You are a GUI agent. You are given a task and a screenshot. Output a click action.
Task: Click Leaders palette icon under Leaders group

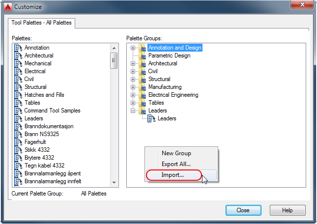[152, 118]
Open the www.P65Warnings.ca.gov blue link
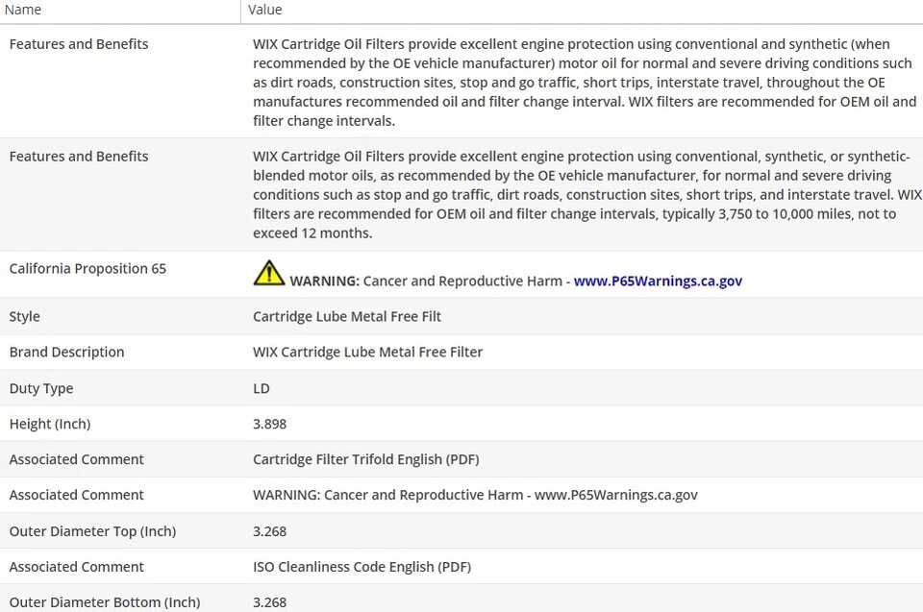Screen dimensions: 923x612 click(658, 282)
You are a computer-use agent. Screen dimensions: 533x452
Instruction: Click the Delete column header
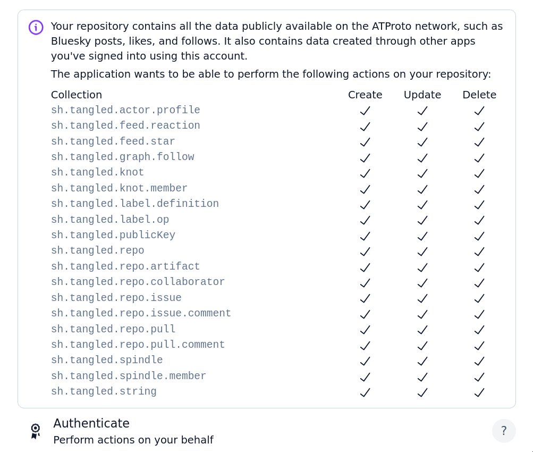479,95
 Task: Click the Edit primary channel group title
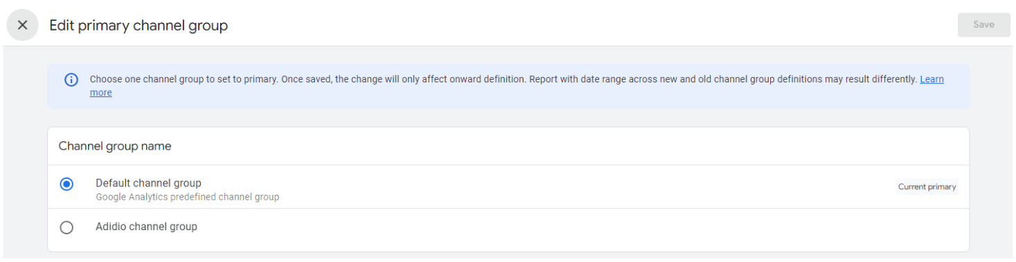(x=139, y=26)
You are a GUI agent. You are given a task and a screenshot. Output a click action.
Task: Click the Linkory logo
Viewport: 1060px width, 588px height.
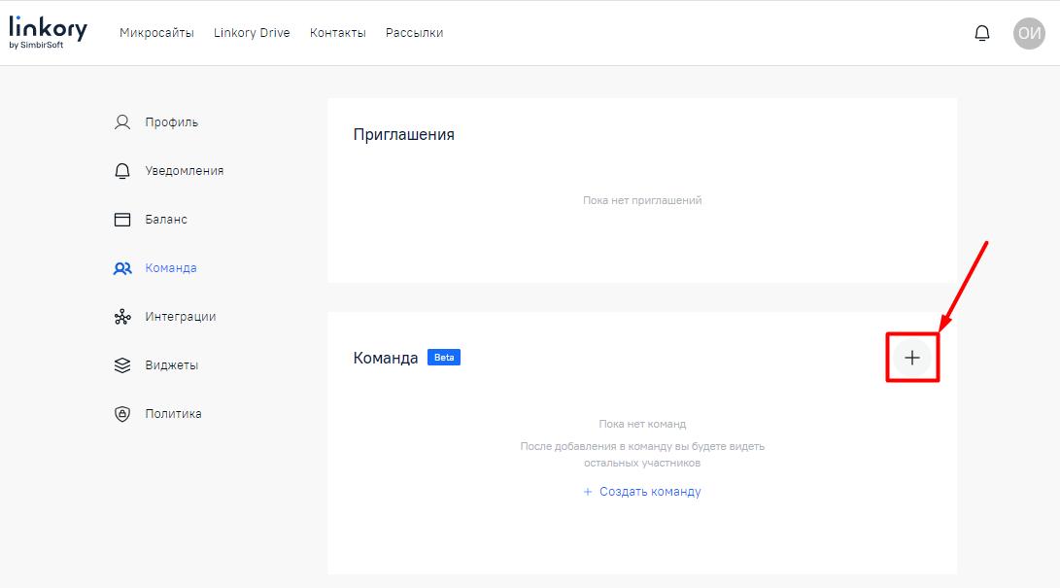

### DIRECTIONS
An exact reproduction of the lines from the line containing "Task: Click the Edit" through the end of the listing above is needed; pictures stay out.

### EXERCISE OUTPUT
 Task: Click the Edit primary channel group title
(x=139, y=26)
You are a GUI agent. You are given a task and a screenshot. Output a click action.
Task: Click the Linkory logo
Viewport: 1060px width, 588px height.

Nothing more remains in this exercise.